Only a verbatim restatement of the lines from the one with "Click Ayarları yönet link" through the end of the listing below is wanted. Pictures should be left out.

■ Task material:
____________________
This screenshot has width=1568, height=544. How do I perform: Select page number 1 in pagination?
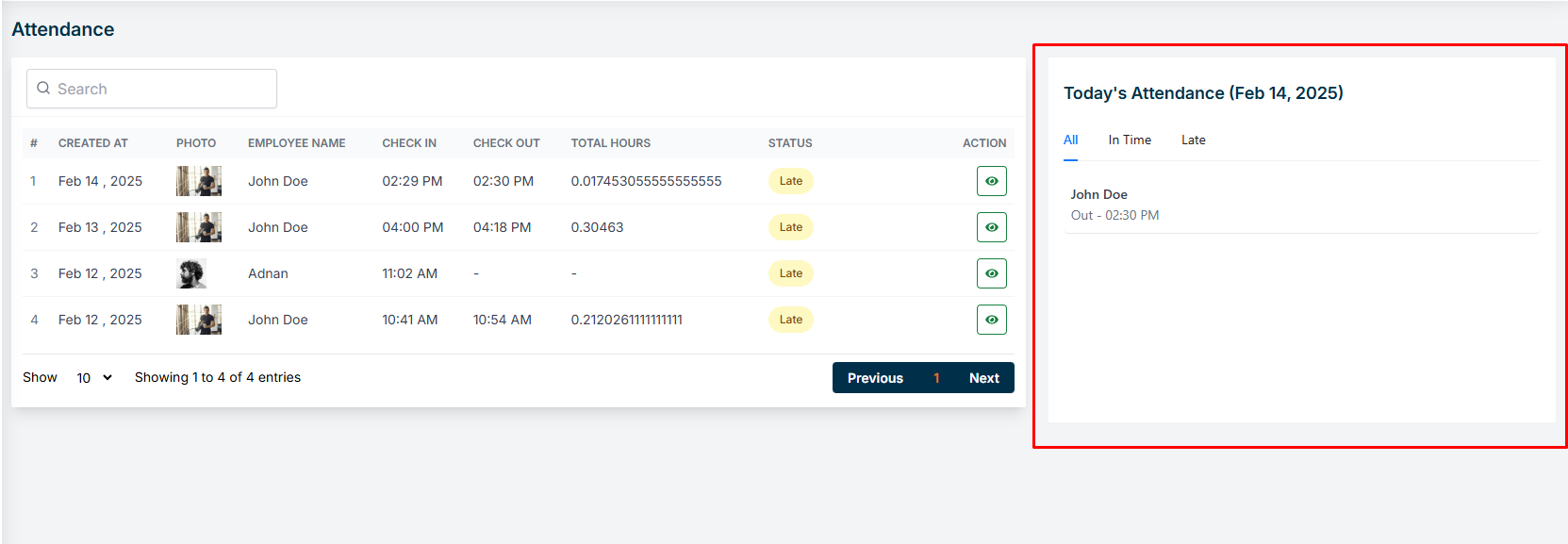click(936, 378)
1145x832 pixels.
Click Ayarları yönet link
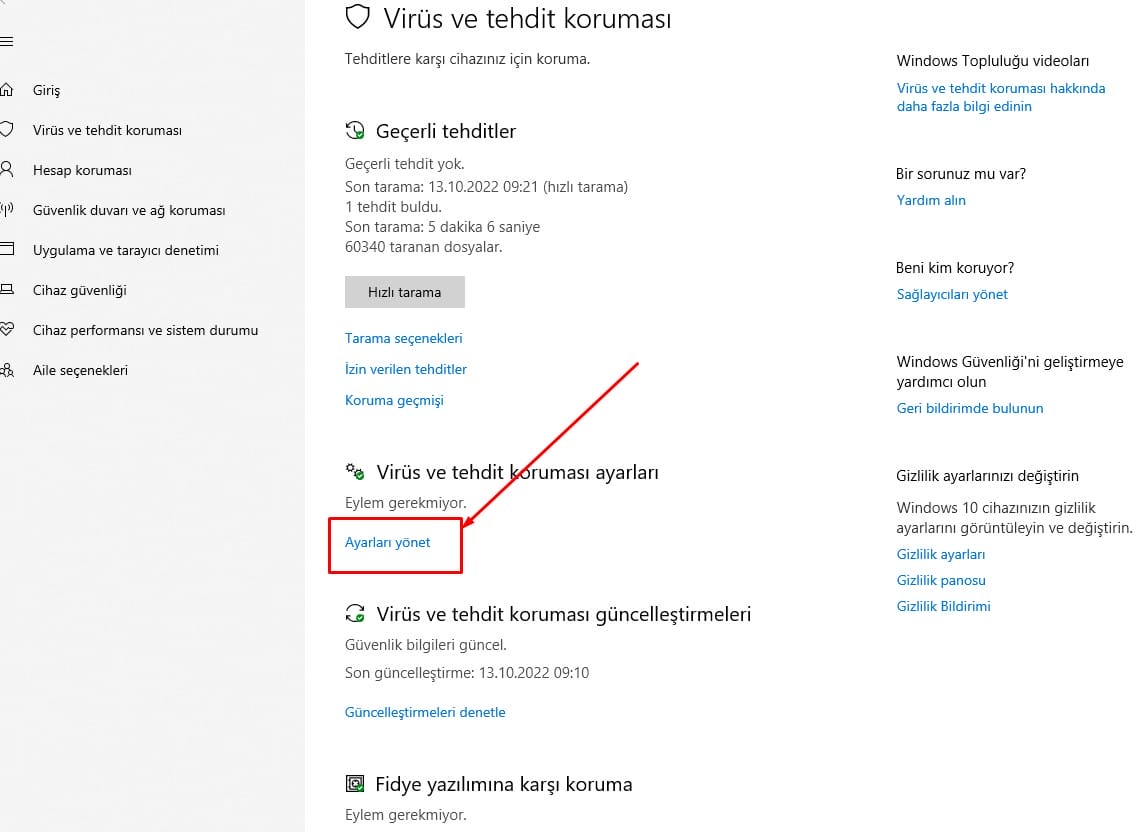tap(387, 542)
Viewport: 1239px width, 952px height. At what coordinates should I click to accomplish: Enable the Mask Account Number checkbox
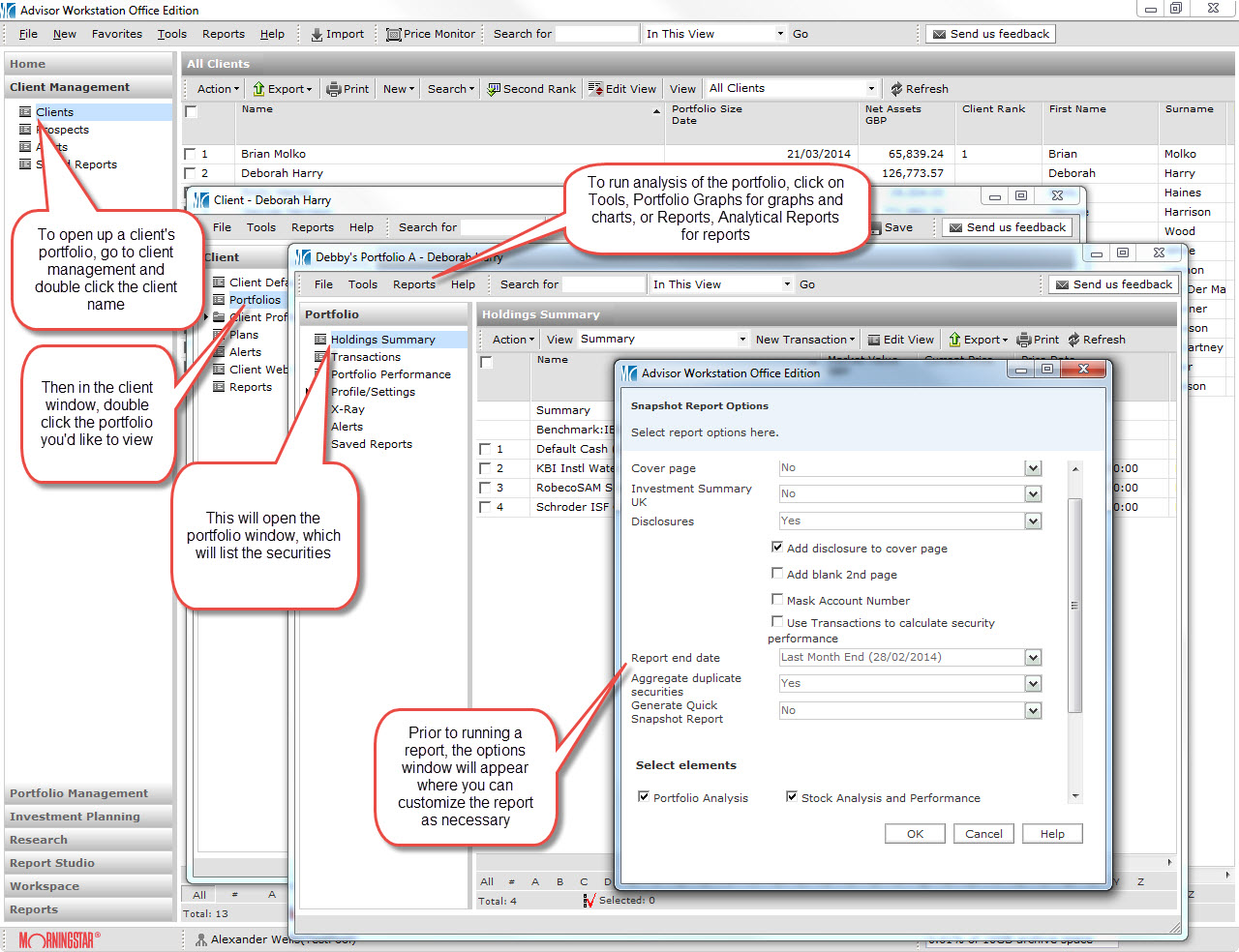tap(776, 600)
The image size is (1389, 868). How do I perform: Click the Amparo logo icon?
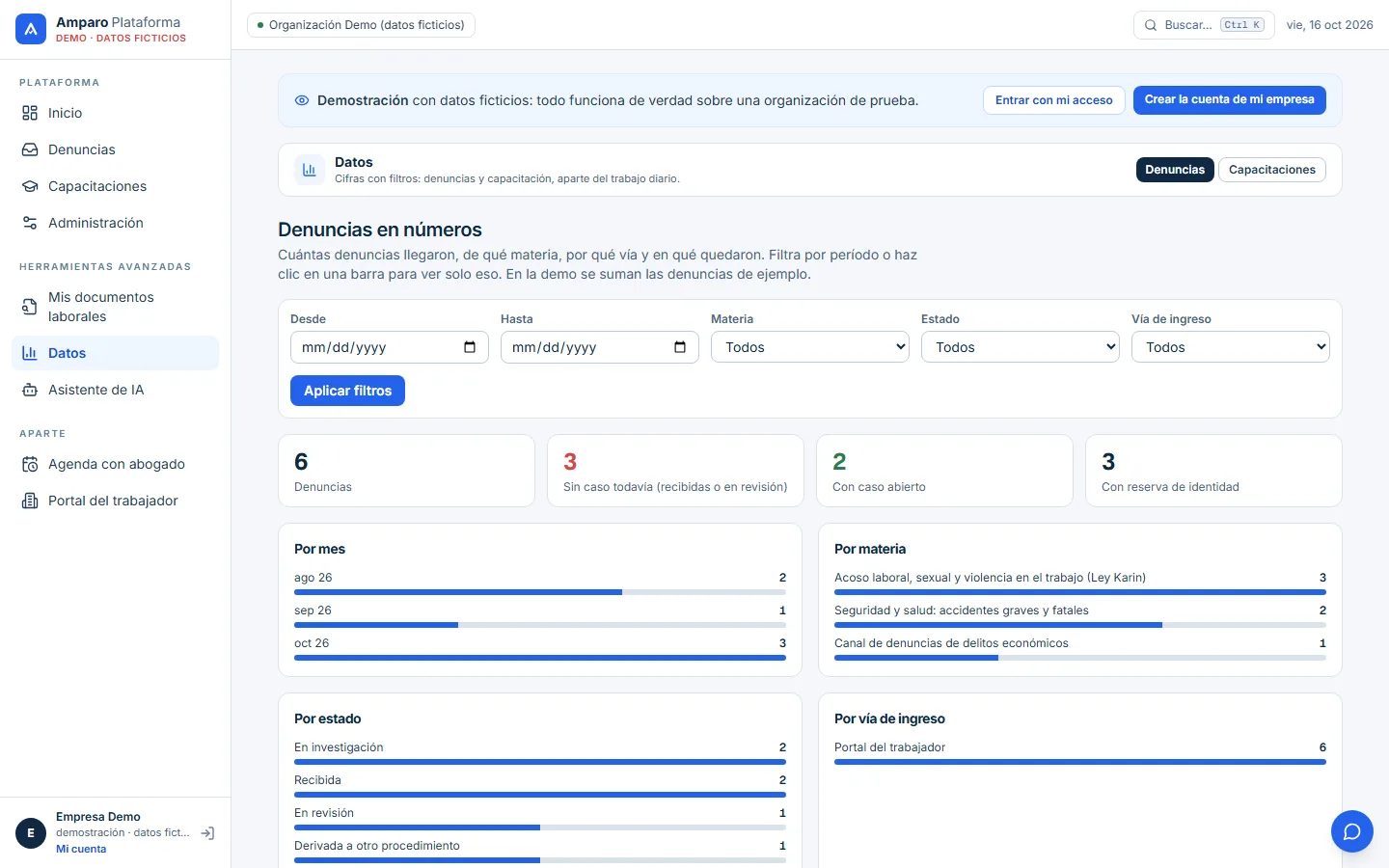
____________________
■ Response below:
Click Ayarları yönet link
tap(387, 542)
Viewport: 1239px width, 952px height. At what coordinates should I click to accomplish: Enable the Mask Account Number checkbox
tap(776, 600)
The image size is (1389, 868). How do I perform: Click the Amparo logo icon?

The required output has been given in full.